O vestuário das diversas personagens é igualmente robusto, sendo de realçar a capa de asperges do sumo pontífice, que apresenta largos sebastos e encabeçamento volumoso, o que confere rigidez à figura. A indumentária do rei que se encontra em primeiro plano é característica do século XVII, contribuindo para que se possa estabelecer a cronologia da obra com toda a segurança. Nuvens enroladas completam a superfície livre desta composição, numa clara preferência pela sobrecarga ornamental.
O tratamento compositivo revela perícia no talhe, apresentando uma certa rigidez no tratamento de algumas personagens-tipo, o que nos parece ter sido uma opção do artista, em contraponto ao excelente tratamento das vestes e cabelos da Virgem, também ela em pose hierática, a par do movimento do véu e dos anjos no remate superior.

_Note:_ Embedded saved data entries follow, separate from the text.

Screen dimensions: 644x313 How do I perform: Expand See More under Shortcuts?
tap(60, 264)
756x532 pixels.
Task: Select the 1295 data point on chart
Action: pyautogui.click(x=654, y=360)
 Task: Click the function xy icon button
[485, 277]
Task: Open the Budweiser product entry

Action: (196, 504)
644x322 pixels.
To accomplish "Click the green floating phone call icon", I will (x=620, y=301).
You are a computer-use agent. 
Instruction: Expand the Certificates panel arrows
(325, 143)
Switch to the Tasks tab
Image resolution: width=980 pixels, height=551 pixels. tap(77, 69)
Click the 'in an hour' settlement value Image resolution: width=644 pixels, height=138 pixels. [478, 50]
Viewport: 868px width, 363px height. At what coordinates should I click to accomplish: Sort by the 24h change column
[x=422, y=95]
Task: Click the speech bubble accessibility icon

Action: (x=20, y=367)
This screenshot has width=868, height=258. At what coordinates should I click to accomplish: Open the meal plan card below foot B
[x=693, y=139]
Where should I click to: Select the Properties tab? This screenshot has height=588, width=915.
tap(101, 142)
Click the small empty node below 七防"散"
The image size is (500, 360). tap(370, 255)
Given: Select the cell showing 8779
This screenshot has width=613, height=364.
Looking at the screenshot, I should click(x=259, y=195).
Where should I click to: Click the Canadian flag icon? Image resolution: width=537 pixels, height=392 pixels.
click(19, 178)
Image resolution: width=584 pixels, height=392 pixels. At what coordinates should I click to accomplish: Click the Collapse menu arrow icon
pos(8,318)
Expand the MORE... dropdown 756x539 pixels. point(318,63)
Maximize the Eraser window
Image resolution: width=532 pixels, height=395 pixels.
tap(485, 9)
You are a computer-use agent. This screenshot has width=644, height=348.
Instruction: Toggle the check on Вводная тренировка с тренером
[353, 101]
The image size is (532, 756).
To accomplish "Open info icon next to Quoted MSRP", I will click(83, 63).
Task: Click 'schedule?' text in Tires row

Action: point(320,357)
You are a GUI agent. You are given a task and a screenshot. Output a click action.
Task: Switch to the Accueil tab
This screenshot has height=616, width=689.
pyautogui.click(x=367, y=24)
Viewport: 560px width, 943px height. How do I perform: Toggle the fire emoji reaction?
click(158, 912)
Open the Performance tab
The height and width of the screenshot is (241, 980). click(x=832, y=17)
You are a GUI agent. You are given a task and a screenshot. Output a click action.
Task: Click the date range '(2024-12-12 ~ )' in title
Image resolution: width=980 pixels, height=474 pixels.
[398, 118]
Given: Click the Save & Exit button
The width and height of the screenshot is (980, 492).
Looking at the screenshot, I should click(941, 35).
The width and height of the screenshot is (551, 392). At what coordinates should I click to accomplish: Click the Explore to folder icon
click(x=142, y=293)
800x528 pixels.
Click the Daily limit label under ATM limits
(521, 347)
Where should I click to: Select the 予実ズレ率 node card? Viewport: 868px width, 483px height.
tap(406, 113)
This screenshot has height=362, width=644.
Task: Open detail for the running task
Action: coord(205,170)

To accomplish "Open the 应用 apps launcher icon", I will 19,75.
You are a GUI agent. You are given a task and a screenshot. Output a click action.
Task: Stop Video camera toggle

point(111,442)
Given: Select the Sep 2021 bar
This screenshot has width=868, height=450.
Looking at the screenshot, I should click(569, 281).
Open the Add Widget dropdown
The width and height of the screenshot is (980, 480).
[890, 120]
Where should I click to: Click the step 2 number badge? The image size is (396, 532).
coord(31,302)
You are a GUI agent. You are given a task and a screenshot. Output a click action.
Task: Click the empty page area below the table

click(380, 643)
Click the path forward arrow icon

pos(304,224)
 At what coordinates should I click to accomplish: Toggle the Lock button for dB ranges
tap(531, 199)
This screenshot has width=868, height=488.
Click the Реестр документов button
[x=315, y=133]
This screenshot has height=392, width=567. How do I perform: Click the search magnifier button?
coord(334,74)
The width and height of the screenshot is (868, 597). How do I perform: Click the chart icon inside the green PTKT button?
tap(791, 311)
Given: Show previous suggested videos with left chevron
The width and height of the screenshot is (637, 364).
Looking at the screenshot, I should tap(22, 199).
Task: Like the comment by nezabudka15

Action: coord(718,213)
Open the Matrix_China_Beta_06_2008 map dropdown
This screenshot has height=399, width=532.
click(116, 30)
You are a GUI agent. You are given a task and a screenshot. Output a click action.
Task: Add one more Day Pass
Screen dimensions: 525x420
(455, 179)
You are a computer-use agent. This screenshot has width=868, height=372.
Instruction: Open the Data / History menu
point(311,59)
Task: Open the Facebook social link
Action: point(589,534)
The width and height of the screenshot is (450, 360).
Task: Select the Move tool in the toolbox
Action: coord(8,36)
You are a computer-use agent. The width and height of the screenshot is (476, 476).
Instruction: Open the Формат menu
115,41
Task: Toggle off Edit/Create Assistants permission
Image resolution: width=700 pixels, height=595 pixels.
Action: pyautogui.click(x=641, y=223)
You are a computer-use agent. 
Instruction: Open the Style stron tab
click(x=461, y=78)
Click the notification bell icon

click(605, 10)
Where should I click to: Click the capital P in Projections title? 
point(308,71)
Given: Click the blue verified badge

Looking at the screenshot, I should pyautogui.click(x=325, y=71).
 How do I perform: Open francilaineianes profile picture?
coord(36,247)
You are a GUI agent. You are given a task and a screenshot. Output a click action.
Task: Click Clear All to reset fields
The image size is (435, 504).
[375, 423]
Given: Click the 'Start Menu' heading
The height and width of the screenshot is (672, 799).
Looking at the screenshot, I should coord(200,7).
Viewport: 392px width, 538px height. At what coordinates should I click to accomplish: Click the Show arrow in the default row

Quanto à opção estética, estamos na presença de uma cristalização do modelo plástico de João de Ruão, activo em Portugal entre 1530 a 1580, data da sua morte. Trata-se de uma emulação da corrente estética que marcou um dos períodos mais significativos da arte portuguesa, o da escultura coimbrã . A partir de 1580 a arte entra em decadência devido à crise político-económica do reino. Diminuindo a clientela, cai também o ensino das artes e o número de oficinas activas. Sem seguidores à altura e sem possibilidade de abertura a novas propostas, a arte estagnou, seguindo esquemas conhecidos, não por falta de talento dos artistas, mas de formação teórica, o que explica a prevalência da arte do renascimento e do humanismo por um período tão prolongado de tempo.
Portugal,
cerca de 1636
Pintura: Gonçalo Coelho, 1636
Matéria: madeira de carvalho
Dimensões: 340x290x25cm
Técnica: Retábulo entalhado, com escultura em relevo. Originalmente era estofado e policromado. No século XIX foi restaurado, tendo a policromia original sido removida.